Installation¶
vMPT is a local-only tool: it runs on your machine, files stay on your disk, computation uses your local Python.
With pip (recommended, v1.2.2+)¶
pip install jwst-vmpt
vmpt # opens the app
The console script vmpt accepts the same flags as the legacy
run.sh:
vmpt --port 5010 # different port
vmpt --fits img.fits --catalog a.csv --catalog b.csv # stack catalogs
vmpt --jpg img.jpg --wcs wcs.fits --catalog targets.csv # JPG + WCS pair
vmpt examples download # grab example_a370 + example_r0600
The wheel itself is ~20 MB (the required MSA grid + per-shutter
dispersion table).

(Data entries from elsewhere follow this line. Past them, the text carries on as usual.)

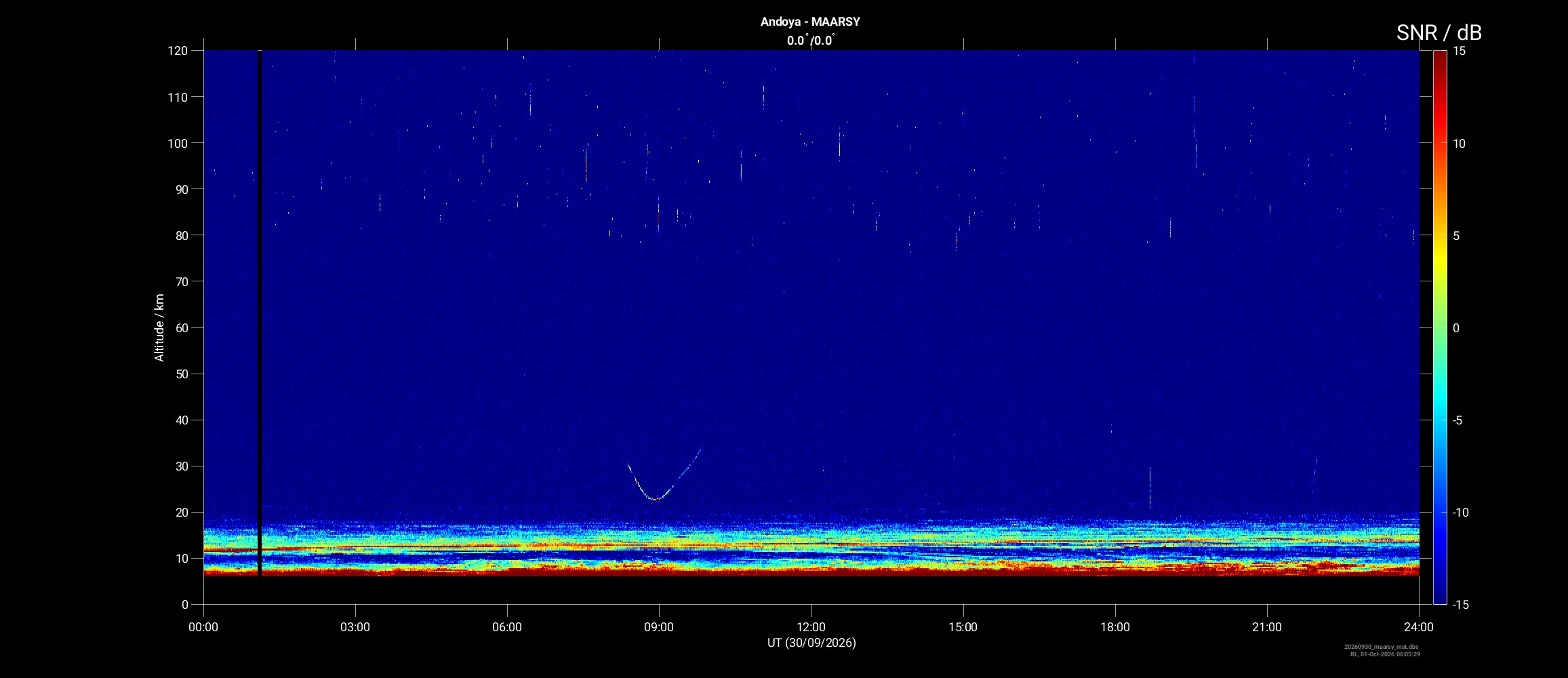1568x678 pixels.
Task: Click the colorbar at the 5 dB yellow level
Action: point(1440,235)
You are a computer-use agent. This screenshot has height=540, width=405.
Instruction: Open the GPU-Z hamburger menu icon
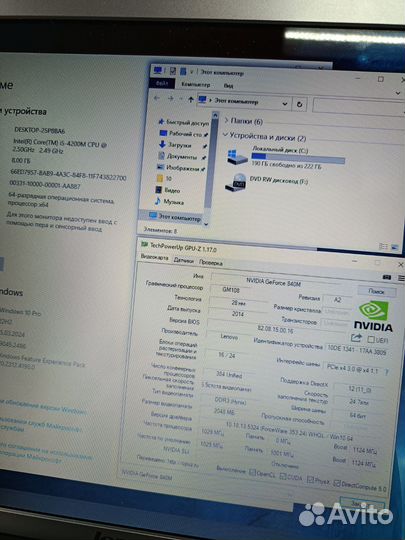pos(402,278)
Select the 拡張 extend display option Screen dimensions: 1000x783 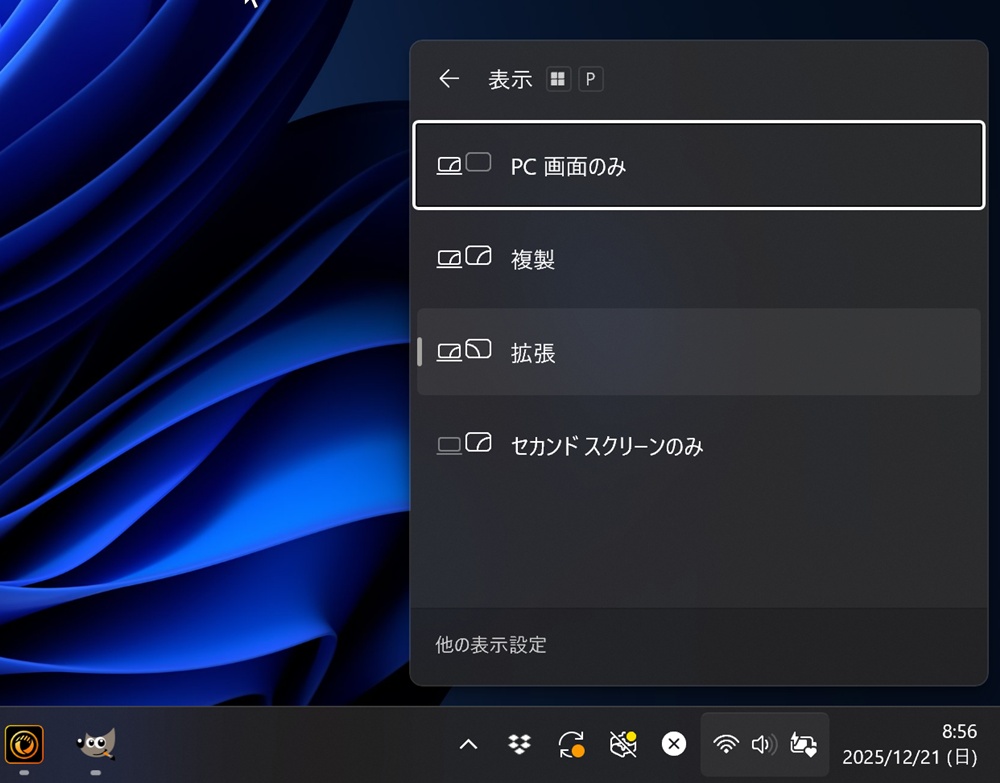698,352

The two example datasets (~64 MB combined) are
fetched on demand via vmpt examples download and dropped into the
current directory; they are not bundled in the wheel.
From source (developers)¶
git clone https://github.com/fengwusun/vMPT.git
cd vMPT
pip install -e . # editable install, picks up local edits
./run.sh # same as `vmpt` after install
pytest tests/ # 183 passed, 5 skipped
STScI’s stenv¶
If you already use the STScI JWST/HST pipeline environment,
the heavy deps (astropy, jwst, pysiaf, …) are already there:
conda activate stenv
pip install jwst-vmpt # or `pip install -e .` from a checkout
vmpt
What’s installed¶
After pip install jwst-vmpt:
Thing |
Where |
Purpose |
|---|---|---|
|
site-packages |
Bokeh app + optimizer + IO |
|
site-packages |
MSA shutter centres in V2/V3 |
|
site-packages |
per-shutter λ table |
|
|
starts the Bokeh server |
Verifying¶
vmpt --help # should print usage
python -c "import vmpt; print(vmpt.__file__)"
If vmpt is missing from $PATH, your venv’s bin/ directory
isn’t being sourced — activate the venv or run with the absolute
path printed by pip show -f jwst-vmpt | grep vmpt$.